Vi assicuro: è una contemplazione che vale la lettura di tutti i quaresimali del Savonarola.
È un «testo» che fa schizzare dal cuore «tuo» fiotti di speranza con la stessa forza con cui, dal costato «suo» schizzano fiotti di sangue, del quale vorresti ubriacarti.
È un invito alla fiducia che parte dal cuore di Dio. Egli alleggerisce sempre le Croci dei suoi figli. Anzi, se ne fa carico totale. E, poi, per farli giungere questi messaggi d'amore, non disdegna di usare, come carta per scrivere, perfino i calcinacci!
Certo il nostro Dio è un Dio che sconcerta. Non allineato con nessuna logica umana. Imprevedibile.
E noi lo avvertiamo, soprattutto quando la vita, prima o poi, ci conduce a dover intrecciare rapporti col dolore, fisico o morale, e con Colui che ne permette il devastante dispiegarsi sulle nostre carni o sulla nostra anima.
Ma perché mai il Signore, prima ti dà una Croce, poi te la toglie, o te l'alleggerisce?
Perché si diverte con noi, con questo stile che non è assolutamente praticato nei nostri giochi di amore terreni?
Perché questo «cuci-scuci» sul panno già sfibrato della nostra povera vita?
È difficile rispondere. L'unica cosa che si può dire (essenziale, però, e appagante) è che il Signore non ci lascia soli nella prova.
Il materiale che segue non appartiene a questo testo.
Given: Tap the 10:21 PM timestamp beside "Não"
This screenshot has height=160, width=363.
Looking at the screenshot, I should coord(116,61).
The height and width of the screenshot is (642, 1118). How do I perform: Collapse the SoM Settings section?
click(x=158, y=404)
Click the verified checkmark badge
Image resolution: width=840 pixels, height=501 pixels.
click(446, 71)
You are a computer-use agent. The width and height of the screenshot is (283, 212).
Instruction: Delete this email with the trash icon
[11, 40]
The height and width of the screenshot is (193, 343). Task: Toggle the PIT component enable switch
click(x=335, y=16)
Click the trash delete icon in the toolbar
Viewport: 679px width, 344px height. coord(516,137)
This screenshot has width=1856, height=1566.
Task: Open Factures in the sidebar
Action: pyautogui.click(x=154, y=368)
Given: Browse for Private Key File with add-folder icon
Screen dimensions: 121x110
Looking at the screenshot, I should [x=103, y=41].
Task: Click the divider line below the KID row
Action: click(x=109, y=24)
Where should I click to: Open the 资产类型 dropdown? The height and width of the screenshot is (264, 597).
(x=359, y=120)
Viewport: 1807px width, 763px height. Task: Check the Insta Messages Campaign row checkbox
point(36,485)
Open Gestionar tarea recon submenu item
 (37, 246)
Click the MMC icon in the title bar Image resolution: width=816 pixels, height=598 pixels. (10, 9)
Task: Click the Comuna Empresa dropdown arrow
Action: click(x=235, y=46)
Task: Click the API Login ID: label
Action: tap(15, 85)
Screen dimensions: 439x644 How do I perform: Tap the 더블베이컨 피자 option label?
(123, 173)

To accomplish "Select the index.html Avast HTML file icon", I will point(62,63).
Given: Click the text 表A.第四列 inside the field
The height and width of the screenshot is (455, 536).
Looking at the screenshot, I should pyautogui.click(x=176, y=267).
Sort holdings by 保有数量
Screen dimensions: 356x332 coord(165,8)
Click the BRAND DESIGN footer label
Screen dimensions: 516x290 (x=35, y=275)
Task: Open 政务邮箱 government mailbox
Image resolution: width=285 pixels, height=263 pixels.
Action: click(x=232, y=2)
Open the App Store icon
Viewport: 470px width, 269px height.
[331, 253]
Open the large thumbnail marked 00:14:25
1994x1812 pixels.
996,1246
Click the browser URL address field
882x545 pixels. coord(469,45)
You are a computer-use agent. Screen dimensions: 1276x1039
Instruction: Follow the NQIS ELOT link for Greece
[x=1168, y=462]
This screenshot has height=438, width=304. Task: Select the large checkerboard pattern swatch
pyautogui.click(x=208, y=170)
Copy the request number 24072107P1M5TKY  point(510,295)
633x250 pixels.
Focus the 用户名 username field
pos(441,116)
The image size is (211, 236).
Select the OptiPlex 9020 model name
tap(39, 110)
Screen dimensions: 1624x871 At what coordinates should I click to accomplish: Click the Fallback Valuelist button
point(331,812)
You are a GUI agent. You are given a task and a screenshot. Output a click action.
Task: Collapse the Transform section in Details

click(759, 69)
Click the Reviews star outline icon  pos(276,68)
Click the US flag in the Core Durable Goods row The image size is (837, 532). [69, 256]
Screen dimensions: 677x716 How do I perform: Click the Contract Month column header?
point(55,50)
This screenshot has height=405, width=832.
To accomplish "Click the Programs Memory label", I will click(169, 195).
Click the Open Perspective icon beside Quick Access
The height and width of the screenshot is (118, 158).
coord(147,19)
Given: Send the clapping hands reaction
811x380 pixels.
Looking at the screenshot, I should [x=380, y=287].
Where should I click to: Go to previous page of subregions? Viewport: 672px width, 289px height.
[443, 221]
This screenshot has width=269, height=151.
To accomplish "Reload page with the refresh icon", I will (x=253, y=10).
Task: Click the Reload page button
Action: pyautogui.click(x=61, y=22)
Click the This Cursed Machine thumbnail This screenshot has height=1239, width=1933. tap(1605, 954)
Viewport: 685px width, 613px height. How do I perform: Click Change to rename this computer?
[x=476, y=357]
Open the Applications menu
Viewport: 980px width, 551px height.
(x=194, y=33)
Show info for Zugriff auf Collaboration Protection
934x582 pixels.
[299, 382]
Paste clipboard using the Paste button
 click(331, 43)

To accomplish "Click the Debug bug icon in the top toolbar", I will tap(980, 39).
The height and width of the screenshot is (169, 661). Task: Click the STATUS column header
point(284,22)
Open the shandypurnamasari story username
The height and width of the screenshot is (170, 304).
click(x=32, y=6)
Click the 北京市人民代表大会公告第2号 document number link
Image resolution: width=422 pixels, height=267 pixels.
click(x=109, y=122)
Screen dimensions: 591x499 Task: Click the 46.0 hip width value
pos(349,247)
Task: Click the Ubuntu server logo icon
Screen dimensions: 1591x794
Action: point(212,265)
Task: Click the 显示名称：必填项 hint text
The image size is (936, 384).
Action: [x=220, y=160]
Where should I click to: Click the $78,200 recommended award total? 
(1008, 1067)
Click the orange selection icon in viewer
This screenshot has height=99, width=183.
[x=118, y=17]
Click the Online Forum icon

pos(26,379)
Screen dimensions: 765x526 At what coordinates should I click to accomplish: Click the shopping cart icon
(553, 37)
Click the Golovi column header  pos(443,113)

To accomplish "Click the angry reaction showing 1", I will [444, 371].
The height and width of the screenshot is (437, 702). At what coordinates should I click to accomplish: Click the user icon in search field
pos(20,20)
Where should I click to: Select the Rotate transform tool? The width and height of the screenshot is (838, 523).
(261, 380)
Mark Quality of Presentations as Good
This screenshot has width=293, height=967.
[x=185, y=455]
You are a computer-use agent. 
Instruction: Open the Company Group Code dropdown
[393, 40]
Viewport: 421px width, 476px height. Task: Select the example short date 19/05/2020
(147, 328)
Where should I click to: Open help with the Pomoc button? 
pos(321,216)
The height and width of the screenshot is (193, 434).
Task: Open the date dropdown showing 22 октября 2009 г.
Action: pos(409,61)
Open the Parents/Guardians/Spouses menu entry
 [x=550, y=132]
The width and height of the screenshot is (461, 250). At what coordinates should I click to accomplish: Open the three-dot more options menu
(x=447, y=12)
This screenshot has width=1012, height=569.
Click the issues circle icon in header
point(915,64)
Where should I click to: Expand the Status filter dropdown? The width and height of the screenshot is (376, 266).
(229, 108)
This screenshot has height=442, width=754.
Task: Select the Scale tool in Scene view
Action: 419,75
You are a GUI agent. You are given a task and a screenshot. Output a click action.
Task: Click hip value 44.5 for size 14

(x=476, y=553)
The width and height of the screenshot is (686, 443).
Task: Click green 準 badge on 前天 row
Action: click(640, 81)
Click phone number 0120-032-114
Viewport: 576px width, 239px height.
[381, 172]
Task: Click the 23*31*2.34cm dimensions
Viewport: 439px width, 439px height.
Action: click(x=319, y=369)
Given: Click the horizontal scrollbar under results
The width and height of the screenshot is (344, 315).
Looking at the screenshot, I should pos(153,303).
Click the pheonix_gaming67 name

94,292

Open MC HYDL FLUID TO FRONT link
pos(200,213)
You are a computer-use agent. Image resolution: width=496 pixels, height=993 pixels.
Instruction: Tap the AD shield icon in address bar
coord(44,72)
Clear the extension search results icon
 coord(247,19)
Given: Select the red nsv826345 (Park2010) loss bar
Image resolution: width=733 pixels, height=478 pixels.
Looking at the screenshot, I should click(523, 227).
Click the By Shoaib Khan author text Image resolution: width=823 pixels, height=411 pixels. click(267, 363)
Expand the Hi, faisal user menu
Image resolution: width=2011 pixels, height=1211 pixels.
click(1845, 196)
No! Il suo non è il divertimento di chi prova gusto a vederci dondolare sull' altalena dei dolori. Egli è triste quando noi siamo tristi. Piange quando piangiamo. Non solo accanto al letto delle malattie fisiche che distruggono inesorabilmente il nostro corpo, ma anche al capezzale dei nostri dolori morali: la fuga di una figlia, che è partita in campeggio con compagni sconosciuti, e non è tornata più. L'abbandono della casa nuziale di lui che si è innamorato della sua collega d'ufficio. Il pianto di quei genitori che se ne vanno insieme alloro crepuscolo mentre osservano nei figli il rifiuto di tutti i valori portanti che innervano l'esistenza. L'ombra di un fallimento economico. Il capestro strozzino degli usurai... che stanno alle porte.
Quante croci, di fronte alle quali il volto del Padre si oscura, come se fossero ostacoli ineluttabili anche per lui!
Ma ecco che Egli si muove a compassione di chi lo invoca, e corre a deporlo dalla croce, o a sostenerlo con tutto il suo carico.
Grazie, Trinità Santissima, per questo messaggio di luce, di speranza e di coraggio che ci trasmetti dalle croste di quelle pareti.
Io non so se tornerò più a Firenze, a contemplarti in questo mistero del Tuo «con-soffrire» con gli uomini.
Una cosa è certa: che continuerò a lottare, perché so che alle spalle ci sei Tu e che, quando per me incomberanno le ombre della notte, forse grazie anche all'af fresco del Masaccio, mi addormenterò tranquillo tra le Tue braccia.